THIS spring is in Boughton Field, near Brampton Bridge, near the Kingsthorpe Road; it is of great note with the common people. It never runs but in mighty gluts of wet, and whenever it does so, it is thought ominous by the country people, who consider these breakings out of the spring to foretell dearth, the death of some great person, or very troublesome times.--Morton, 230.


Near the village are seven wells, in which during the ages of superstition it was usual to dip weakly infants, called berns. From whatever cause this custom was originally adopted, in the course of time some presiding angel was supposed to communicate hidden virtues to the water; and mystical and puerile rites were performed at these springs denominated fontes puerorum. A dark devotion was then paid to wells, which became a continual resort of persons, productive of great disorder, so that such pilgrimages were strictly prohibited by the clergy. An inhibition of this kind appears among other injunctions of Oliver Sutton, Bishop of Lincoln, about the year 1290.--Britton's H. of Northants, p. 209.
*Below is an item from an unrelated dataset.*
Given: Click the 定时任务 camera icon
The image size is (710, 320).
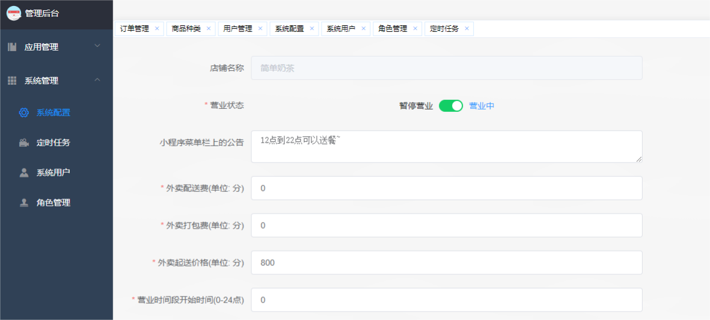Looking at the screenshot, I should click(x=24, y=143).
Baxter, in his World of Spirits, p. 157, says: "When I was a schoolboy at Oundle, in Northamptonshire, about the Scots' coming into England, I heard a well, in one Dob's yard, drum like any drum beating a march. I heard it at a distance: then I went and put my head into the mouth of the well, and heard it distinctly, and nobody in the well. It lasted several days and nights, so as all the country people came to hear it. And so it drummed on several changes of times. When King Charles II. died I went to the Oundle carrier at the Ram Inn, in Smithfield, who told me their well had drummed, and many people came to hear it. And I heard it drummed once since.' --Brand. Pop. Ant., ii 369.



The well dedicated in honour of St. Laurence, was in days gone by much reverenced; vows were here made, and alms offered.